Joe Mauer's bad luck continues. Mauer is out for the rest of the season with pneumonia, bringing an early end to his worst season with the Twins.
The team's on its way to its worst record in more than a decade, so Mauer's sitting out the last 23 games is merciful, in a way.
But the pneumonia adds to a string of bizarre, troubling injuries for Mauer, the local boy made instant legend who just topped the Business Journal's list of highest-paid athletes in the Twin Cities -- and also came in at No. 1 on another list of the most overpaid.
Yesterday, the Twins announced that Mauer had checked in to the Mayo Clinic to get treatment, with the Twins trainer explaining that Mauer had come down with a respiratory infection on September 2. Medication couldn't rid the catcher of his cough, and now doctors have told Mauer he needs medication and at least two weeks of rest.
According to manager Ron Gardenhire, Mauer's not taking the news well.
"He's not very happy," Gardenhire told MLB.com. "He's pretty upset about it."
The Twins lost again last night to drop their record to 59-90, 28 games behind division-leading Detroit Tigers. Minnesota's finishing the year in a tailspin, having lost nine out of their last 10 games.
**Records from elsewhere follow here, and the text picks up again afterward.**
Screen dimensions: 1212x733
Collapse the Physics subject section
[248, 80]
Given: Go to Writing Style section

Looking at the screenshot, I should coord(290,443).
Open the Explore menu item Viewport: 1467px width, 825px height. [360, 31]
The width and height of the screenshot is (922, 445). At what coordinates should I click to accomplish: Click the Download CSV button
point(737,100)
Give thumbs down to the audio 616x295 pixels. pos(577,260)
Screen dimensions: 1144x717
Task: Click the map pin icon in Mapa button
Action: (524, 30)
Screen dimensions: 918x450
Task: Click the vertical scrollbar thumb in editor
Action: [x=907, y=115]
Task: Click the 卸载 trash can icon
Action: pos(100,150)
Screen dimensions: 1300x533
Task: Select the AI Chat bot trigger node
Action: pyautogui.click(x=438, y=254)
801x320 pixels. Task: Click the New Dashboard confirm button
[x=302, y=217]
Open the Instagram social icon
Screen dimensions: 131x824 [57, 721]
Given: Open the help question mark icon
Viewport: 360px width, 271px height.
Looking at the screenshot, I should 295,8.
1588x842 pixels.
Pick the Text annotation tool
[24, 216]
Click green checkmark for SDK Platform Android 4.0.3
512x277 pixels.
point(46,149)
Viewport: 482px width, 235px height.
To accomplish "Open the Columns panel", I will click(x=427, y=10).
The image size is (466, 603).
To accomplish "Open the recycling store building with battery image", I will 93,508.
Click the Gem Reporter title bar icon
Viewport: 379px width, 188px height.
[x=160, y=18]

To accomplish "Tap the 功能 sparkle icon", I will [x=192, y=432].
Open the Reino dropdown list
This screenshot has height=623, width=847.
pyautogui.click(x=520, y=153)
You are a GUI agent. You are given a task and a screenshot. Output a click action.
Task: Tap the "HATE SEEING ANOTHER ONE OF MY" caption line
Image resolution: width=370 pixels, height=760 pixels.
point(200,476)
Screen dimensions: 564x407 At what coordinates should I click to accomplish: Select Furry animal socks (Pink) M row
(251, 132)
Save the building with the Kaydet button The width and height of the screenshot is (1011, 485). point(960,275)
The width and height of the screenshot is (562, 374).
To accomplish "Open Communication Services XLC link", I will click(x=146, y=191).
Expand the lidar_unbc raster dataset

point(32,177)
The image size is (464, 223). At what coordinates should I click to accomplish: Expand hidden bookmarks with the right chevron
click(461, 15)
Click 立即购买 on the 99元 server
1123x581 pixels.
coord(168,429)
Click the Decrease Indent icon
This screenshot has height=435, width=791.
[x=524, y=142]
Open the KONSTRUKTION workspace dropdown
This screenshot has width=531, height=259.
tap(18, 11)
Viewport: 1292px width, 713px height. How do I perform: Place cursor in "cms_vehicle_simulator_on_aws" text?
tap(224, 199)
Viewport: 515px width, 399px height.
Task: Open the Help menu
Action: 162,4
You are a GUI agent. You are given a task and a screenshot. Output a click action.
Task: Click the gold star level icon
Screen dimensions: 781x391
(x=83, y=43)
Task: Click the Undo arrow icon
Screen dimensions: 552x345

Not a lot of that can be laid at the feet of Mauer -- he catches, and can't help out pitching, where the Twins are second-to-last in the league in opponents' earned run average.
But with $23 million coming his way this year, and only three (!) home runs all season, it's understandable that Mauer would rank first on the Business Journal's list of "most overpaid" Twin Cities athletes. (That list came out before news of Mauer's pneumonia.)
In the past, Mauer has missed extensive time with rare ailments, including "bilateral leg weakness" last season, and he once suffered from severe back pain, only to find out it was an obstruction of his kidney that required surgery. All of that history, and his disappointing season, must be adding to Mauer's frustration at this news.
"He really, really is not happy about this situation," Gardenhire said. "He wants to be out there, he wants to be here with the guys."